So before we get started I thought it might be worthwhile just running through the kinds of tools you may need when it comes to pruning fruit trees so the first off Secateurs keep them clean always sharpen them so a small pair sharp secateurs it's good for pruning small branches and just keeping a tree in general good health however if you're moving on to more severe pruning like we're about to do you may need a pair of telescopic loppers as I call them which have a really sharp blade you can go through quite quite sort of thick branches usually it tells you the kind
of diameter that you can cut through on them and different pairs of loppers will have different gauges they're good for the thicker branches however if you're going to be doing some big major pruning like me you may need one of these you can see that which is a specialist wood saw the trees so it's got a really vicious blade razorsharp very dangerous so make sure you've got adequate protection in the form of gloves if you're using a ladder make sure you've got some at the bottom to help and just take care slowly but surely wins the race so I'm going to take these
tools around now start to prune the pear tree.

So once you're ready to start pruning first tip would be stand back have a look at the shape of the tree and identify the key branches that you're
going to need to remove now key branches would be any dead material branches that are crossing rubbing or in my case a branch that's just been left to grow to tow another tip is always start at the top and work down don't be tempted especially on bigger trees just to cut halfway down to save all that work because what will happen is that all those branches will fall on top of you and do yourself a mischief so take some time if you're gonna use ladders make sure the proper secured little by little
bit bit bit start to take down the branches that you want in small chunks
so let's go!

so taking out the leader stem which should mean that all the energy that was going into those upper branches then gets redirected to all the side branches and will hopefully give me some fruit now I'm having to really hard prune this because it is a real mess so if it don't get fruit this year it's not a problem providing it get it into a good shape for the year after that it can fruit because at the moment with all these branches crossing over tangled.

..........

**DIRECTIONS**
Answer these questions from the pruning text:
1. What protection should you wear when using the specialist wood saw?
2. Where on the tree should you start pruning?
3. Where does the energy from the upper branches go once the leader stem is taken out?
The entries below are material separate from the pruning text.

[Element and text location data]
..........

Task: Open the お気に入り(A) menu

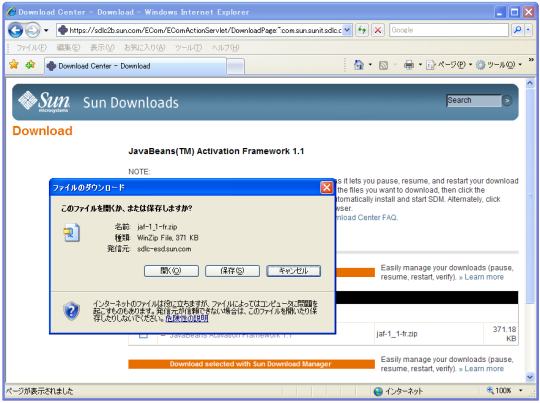Action: coord(145,48)
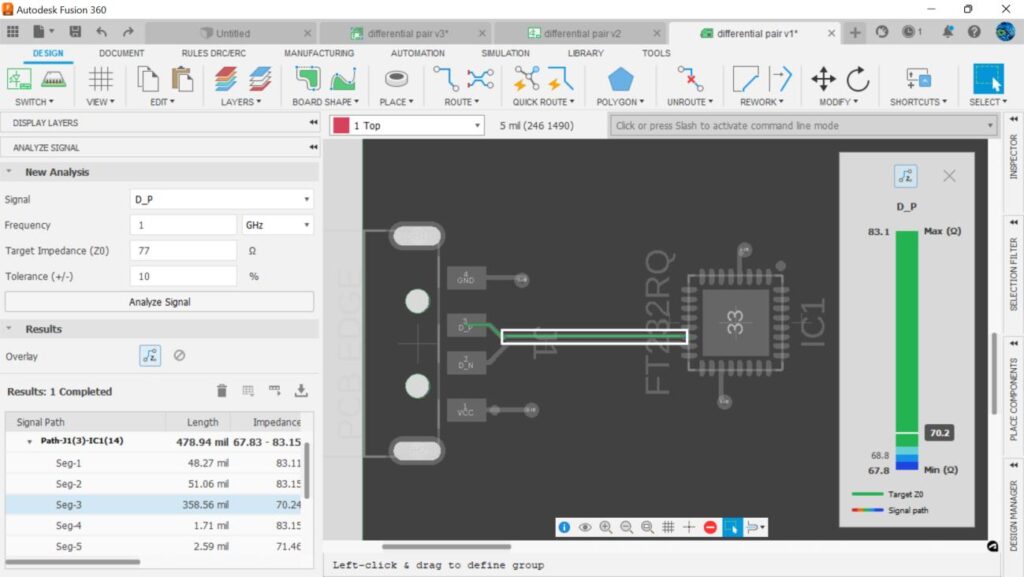Disable overlay using the no-overlay icon
Viewport: 1024px width, 577px height.
pos(179,355)
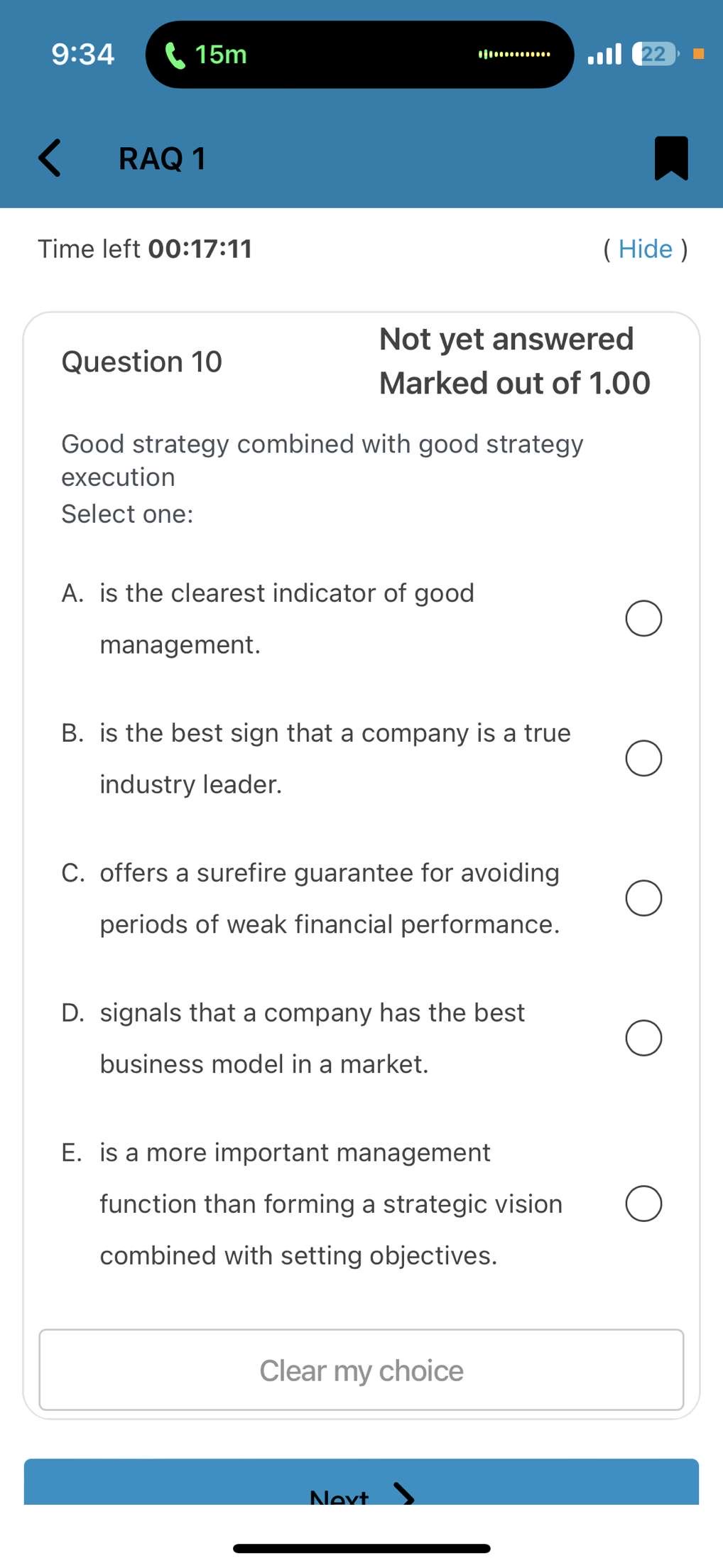Select option A clearest indicator of good management
This screenshot has height=1568, width=723.
coord(643,618)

..........

**RIGHT ANSWER**
1. Gloves.
2. At the top, working down.
3. To all the side branches.